Amazon and Play.com, like Henry VIII, have plundered the great literary and music churches. But those bookshops that remain are wonderful, such as Foyles in London and Barnes & Noble in New York. The latter is where I bought my summer read – a gorgeous, well-sized edition of Miles Davis: the Collected Artwork. This great artist was not only an architect of jazz, he expressed his complex life in painting, too.

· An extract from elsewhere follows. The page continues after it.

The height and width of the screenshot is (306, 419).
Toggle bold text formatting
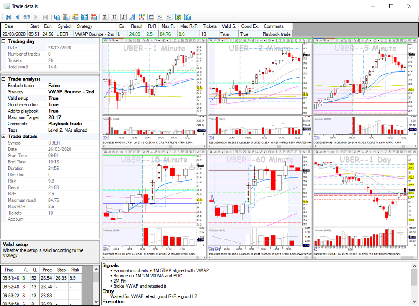pyautogui.click(x=105, y=17)
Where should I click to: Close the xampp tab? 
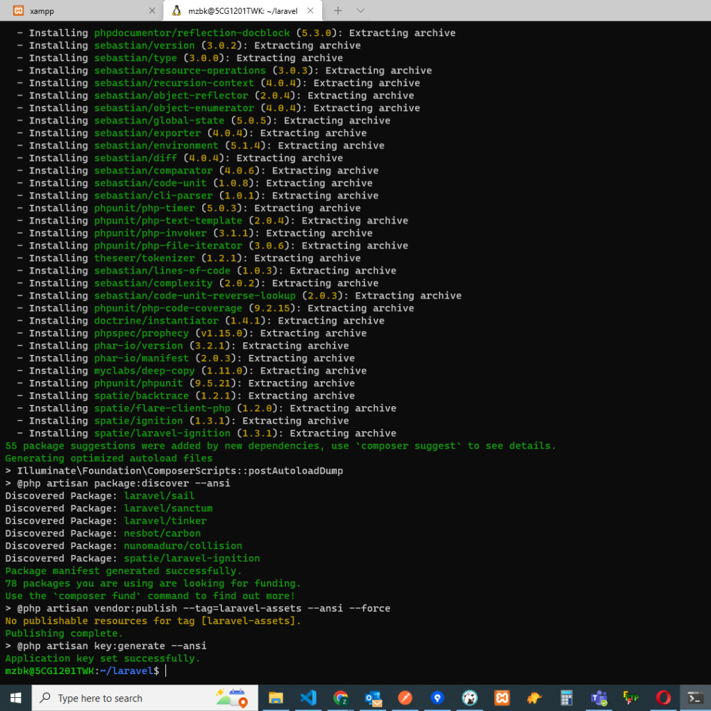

The more I read about Miles the less I know, which is fine, as it’s his art I relish.

There’s a volume of Jack Straw, Last Man Standing, that’s been staring at me from the shelf for months (not a book to be seen holding as you walk across Convent Place in Gibraltar!), but my mood this August will decide between that and Andrew Graham-Yooll’s 1986 book A State of Fear, which was lent to me by my news editor and which tells of Graham-Yooll’s years working as a journalist in Argentina.

I am currently beginning Peaches for Monsieur le Curé by Joanne Harris, who was at the 2013 Gibraltar Literary Festival [she appears again this year]. Flowing on from the Chocolat series, its depiction of a new immigrant Moroccan community makes it gripping and locally relevant.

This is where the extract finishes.